WOLFSBURG, Germany (Reuters) – Volkswagen’s (VOWG_p.DE) core automobiles department has raised its midterm outlook for profitability on cost cuts and a deliberate rollout of higher-margin fashions, and expects deliveries to hit a brand new document this 12 months.
VW’s namesake brand on Thursday mentioned it expects the running profit margin to climb to between four and five p.c by way of 2020, after up to now guiding for that benchmark to hit four p.c or extra on the finish of the last decade.
The global’s greatest automaker plans to extend the proportion of sport-utility automobiles (SUVs) of its general deliveries to about 40 p.c by way of 2020 from these days 14 p.c.
Persistent call for for SUVs will lend a hand VW brand this 12 months to overcome the 2016 deliveries document of five.99 million vehicles, the carmaker mentioned with out being extra particular. Ten-month gross sales have been up greater than three p.c at five.04 million.
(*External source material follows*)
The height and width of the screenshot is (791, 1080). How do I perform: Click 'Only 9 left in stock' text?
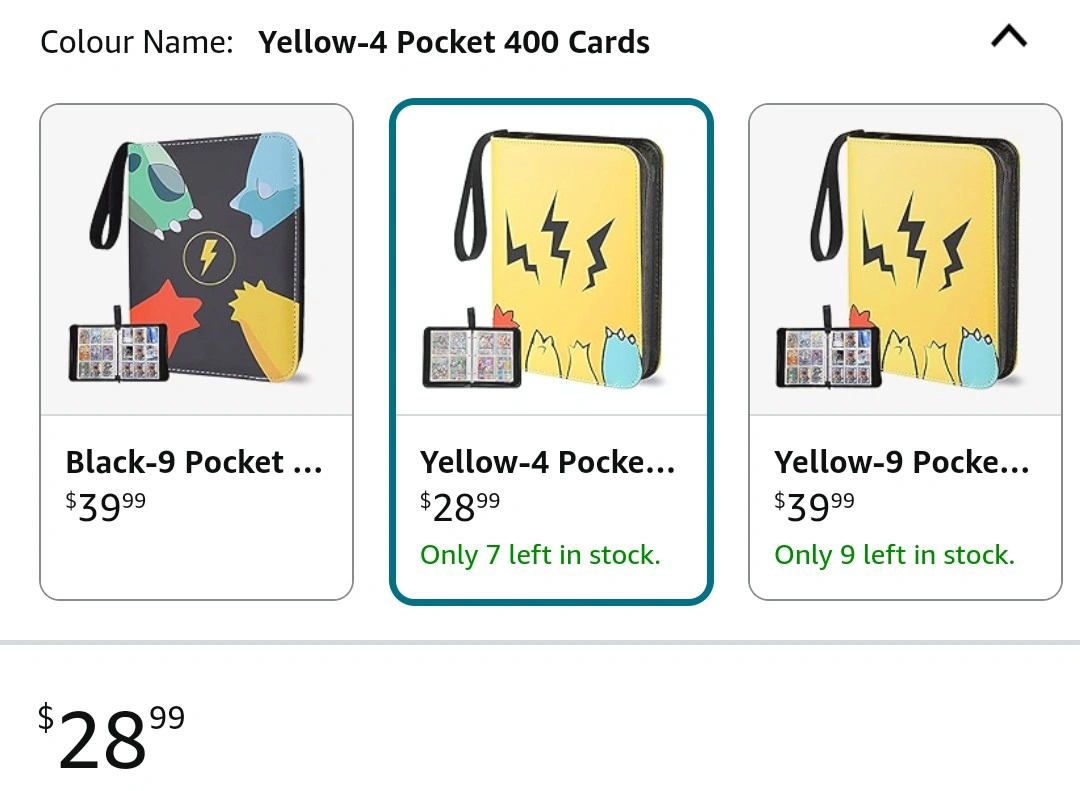[x=895, y=555]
The VW brand, which has been present process heavy restructuring for roughly a 12 months, mentioned it has stored mounted prices extensively strong this 12 months in spite of rising spending on style launches.
The carmaker mentioned it is going to understand three,800 activity cuts in Germany by way of the tip of 2017, a 12 months after it agreed with unions to slash 23,000 positions by the use of herbal attrition by way of 2020.
“We have completed the first five kilometers of a marathon,” VW brand leader govt Herbert Diess mentioned. “We are all aware of the challenges that lie ahead of us.”